EXERCISE GOAL: Count the lines in the rows below that contain the word "Server" and give only that number.

AVAILABLE RECORDS:
## begin

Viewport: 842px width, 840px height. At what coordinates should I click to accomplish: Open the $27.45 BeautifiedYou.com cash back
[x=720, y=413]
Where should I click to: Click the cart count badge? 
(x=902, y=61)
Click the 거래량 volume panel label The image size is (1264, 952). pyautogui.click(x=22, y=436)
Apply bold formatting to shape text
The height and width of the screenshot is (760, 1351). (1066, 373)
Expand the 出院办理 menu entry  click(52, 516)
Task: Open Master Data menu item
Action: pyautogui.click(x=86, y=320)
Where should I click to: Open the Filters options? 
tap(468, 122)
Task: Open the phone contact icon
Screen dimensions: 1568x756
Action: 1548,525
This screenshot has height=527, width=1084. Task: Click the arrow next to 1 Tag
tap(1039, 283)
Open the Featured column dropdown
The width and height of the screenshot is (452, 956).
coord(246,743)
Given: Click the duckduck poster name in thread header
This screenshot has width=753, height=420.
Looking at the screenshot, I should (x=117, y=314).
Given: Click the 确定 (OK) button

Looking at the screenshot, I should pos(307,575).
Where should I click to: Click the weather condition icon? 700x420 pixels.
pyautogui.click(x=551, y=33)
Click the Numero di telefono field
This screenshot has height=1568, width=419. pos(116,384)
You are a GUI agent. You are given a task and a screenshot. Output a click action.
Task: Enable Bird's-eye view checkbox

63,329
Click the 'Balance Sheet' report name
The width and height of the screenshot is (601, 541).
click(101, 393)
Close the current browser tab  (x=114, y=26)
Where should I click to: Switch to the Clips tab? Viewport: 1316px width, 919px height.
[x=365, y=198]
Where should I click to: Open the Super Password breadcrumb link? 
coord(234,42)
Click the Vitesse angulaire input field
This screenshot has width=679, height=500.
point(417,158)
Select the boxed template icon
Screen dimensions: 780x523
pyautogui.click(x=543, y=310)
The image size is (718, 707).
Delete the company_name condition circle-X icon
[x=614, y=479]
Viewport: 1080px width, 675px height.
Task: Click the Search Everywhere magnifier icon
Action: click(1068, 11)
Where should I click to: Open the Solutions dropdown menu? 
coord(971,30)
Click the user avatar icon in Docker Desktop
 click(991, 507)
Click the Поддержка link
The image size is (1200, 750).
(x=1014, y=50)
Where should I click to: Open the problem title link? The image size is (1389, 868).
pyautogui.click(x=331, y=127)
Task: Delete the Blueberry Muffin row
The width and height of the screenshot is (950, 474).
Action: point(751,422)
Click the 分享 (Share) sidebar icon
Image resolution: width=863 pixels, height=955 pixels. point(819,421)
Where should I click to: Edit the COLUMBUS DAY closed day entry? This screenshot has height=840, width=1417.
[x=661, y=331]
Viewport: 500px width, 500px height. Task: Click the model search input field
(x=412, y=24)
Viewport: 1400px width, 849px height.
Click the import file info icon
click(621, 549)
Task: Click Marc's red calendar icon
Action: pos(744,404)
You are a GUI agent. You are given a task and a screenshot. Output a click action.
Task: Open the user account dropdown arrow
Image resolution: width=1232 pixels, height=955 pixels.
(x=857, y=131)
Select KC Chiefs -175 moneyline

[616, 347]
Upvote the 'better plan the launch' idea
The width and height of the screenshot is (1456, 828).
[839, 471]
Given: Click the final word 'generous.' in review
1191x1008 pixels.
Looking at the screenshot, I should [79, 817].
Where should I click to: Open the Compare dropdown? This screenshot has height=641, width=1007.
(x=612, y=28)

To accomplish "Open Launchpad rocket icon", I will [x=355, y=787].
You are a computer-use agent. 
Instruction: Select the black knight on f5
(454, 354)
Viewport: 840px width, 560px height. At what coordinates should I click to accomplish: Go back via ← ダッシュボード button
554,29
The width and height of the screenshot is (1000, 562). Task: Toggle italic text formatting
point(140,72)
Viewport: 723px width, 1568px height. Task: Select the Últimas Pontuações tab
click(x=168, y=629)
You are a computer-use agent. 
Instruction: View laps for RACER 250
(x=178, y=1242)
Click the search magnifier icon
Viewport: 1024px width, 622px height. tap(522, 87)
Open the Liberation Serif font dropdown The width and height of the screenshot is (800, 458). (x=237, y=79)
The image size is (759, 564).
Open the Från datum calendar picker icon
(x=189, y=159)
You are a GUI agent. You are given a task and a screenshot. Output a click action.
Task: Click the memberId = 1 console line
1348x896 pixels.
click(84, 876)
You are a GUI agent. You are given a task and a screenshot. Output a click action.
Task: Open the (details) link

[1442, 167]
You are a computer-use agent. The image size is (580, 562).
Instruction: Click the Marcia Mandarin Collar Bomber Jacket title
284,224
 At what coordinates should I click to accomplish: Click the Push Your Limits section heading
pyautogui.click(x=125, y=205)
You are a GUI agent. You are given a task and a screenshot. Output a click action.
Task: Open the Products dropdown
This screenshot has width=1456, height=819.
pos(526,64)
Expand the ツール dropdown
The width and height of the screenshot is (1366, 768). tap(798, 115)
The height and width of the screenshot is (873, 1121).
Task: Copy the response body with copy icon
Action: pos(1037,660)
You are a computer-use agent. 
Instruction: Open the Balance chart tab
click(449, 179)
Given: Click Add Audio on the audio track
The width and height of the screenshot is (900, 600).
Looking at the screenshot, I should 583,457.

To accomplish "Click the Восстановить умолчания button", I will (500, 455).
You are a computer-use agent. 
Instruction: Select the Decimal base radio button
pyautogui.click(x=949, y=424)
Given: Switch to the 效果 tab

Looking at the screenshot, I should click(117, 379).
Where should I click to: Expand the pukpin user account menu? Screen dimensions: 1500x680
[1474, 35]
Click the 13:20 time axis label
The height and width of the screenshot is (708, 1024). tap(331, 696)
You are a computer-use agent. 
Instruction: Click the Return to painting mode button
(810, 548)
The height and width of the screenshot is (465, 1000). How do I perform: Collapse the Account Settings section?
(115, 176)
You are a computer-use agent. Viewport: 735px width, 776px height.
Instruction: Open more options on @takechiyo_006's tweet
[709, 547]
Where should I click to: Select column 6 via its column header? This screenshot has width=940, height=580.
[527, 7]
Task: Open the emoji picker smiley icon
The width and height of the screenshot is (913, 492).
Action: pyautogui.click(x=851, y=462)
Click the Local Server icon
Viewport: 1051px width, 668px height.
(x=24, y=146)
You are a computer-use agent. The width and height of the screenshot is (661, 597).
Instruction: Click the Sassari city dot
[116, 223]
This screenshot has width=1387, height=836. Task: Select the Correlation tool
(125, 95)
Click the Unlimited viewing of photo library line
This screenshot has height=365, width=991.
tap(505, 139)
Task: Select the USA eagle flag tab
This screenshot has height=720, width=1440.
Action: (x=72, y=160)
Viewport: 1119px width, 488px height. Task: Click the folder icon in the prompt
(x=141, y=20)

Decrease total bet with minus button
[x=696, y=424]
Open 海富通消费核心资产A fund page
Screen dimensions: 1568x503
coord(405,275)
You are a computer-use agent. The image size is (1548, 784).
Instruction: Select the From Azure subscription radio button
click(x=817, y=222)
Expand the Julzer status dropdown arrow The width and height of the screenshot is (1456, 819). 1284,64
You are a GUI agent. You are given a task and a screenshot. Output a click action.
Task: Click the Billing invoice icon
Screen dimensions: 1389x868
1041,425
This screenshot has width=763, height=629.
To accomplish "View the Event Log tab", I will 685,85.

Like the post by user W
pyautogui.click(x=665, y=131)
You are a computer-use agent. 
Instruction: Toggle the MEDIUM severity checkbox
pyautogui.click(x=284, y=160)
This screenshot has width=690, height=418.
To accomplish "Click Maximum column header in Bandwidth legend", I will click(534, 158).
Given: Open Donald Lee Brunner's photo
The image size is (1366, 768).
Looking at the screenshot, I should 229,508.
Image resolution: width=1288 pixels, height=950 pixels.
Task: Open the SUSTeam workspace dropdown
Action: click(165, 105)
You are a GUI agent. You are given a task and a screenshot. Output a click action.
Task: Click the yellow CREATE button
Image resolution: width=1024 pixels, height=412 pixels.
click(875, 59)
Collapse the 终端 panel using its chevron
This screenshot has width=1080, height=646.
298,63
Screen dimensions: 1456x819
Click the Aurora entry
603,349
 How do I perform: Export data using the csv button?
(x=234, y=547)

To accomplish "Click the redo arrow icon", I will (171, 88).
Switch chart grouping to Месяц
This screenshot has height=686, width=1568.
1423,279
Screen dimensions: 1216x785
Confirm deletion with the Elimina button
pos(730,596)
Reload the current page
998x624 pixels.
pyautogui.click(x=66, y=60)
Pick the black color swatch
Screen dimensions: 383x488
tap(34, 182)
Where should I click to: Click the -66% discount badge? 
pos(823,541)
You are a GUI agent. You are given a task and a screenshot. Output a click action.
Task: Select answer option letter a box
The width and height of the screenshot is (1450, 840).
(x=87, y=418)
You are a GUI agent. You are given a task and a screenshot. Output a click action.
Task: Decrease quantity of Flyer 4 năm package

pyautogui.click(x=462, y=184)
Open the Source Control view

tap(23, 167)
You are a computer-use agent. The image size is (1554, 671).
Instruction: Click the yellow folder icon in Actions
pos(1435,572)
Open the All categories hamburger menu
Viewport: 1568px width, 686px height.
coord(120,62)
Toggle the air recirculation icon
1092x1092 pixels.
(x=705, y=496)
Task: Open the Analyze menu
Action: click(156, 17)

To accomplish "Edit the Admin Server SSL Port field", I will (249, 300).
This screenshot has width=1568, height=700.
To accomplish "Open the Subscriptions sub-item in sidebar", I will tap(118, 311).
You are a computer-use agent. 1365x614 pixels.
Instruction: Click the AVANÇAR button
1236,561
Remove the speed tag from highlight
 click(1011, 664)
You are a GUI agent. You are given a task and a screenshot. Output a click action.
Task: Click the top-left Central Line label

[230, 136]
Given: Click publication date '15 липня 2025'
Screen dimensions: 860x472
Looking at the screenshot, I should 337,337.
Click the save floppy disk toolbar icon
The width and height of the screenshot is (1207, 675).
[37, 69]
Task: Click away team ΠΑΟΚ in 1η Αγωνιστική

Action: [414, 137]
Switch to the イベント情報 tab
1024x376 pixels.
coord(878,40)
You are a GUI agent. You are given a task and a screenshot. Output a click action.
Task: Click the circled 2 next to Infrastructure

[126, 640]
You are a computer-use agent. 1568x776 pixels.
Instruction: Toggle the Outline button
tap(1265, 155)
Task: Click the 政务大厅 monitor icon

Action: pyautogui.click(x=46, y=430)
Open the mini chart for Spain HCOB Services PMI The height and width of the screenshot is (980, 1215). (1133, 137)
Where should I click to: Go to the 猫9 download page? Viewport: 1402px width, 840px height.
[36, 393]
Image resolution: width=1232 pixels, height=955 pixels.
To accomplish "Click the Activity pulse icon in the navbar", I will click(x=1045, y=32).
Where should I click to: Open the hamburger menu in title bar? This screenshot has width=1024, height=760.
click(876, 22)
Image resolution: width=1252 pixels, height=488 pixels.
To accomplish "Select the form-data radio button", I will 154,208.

## end

SOLVED PROBLEM: 2